Today, 57% of consumers say their purchasing consideration is driven by a company's ethical values and authenticity. Furthermore, 68% crave greater transparency in how companies source their products, ensure safe working conditions and their stance on important issues such as animal testing. Over 61% of consumers believe their individual protest actions, such as boycotting a company or speaking out on social media, can make a difference in how companies behave. Twenty-seven percent have been disappointed by how a company acted which betrayed consumers' belief in what the company stands for, and 37% have stopped doing business with the company as a result.

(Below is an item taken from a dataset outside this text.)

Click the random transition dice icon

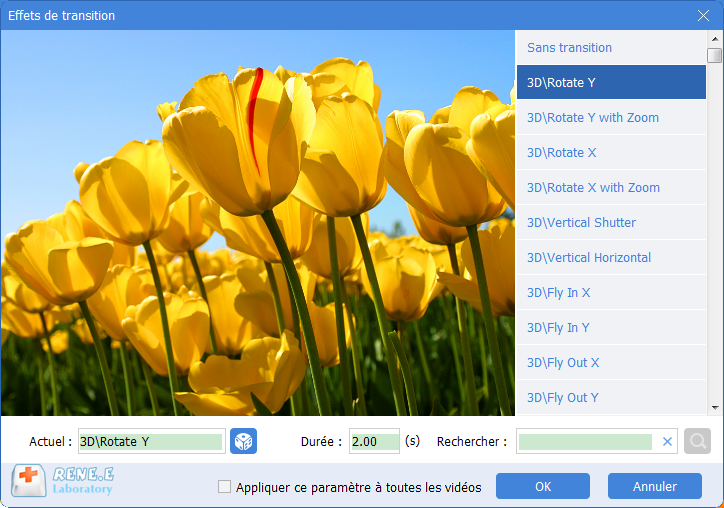[x=243, y=441]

2019 Sobey Art Award: Call for nominations

January 28, 2019

The Sobey Art Foundation and the National Gallery of Canada launched a call for nominations for the 2019 Sobey Art Award, Canada's prestigious contemporary art prize. The annual award is presented to a Canadian artist aged 40 or under. The deadline for nominations is Friday, March 1, 2019.

Established in 2002, the Sobey Art Award represents unprecedented opportunities for Canadian contemporary artists, providing national and international recognition. From a total of $240,000 CAD prize money, $100,000 is awarded to the winner, $25,000 is given to each of the four shortlisted artists, and $2,000 is awarded to each of the remaining twenty longlisted artists. Three artists from the longlist will also be selected each year by the Sobey Art Award Jury to participate in the Sobey Art Award Residencies Program (SAARP), providing international residencies which range in length from three to six months. The work of the five finalists, representing as many regions in Canada selected from the longlist of 25 nominees, is featured in a special exhibition that alternates yearly between the National Gallery of Canada and prominent art institutions across the country.

Call for entries: Landsberg Award celebrates journalist championing women's issues

January 28, 2019

Journalists who highlight women's equality issues are encouraged to apply for The Landsberg Award, presented by The Canadian Journalism Foundation (CJF) in association with the Canadian Women's Foundation. The deadline is February 22, 2019. Established to increase women's voices and awareness of women's issues in the media, this award recognizes a working journalist — staff or freelance — doing exceptional research, analysis and reporting through a gender lens about women's issues. Journalists working in print, broadcast and online news reporting are eligible to apply. The recipient will receive $5,000 from the Canadian Women's Foundation. The award is named after Michele Landsberg — award-winning Canadian journalist, author, social activist and feminist — to acknowledge her tremendous impact as an advocate and role model.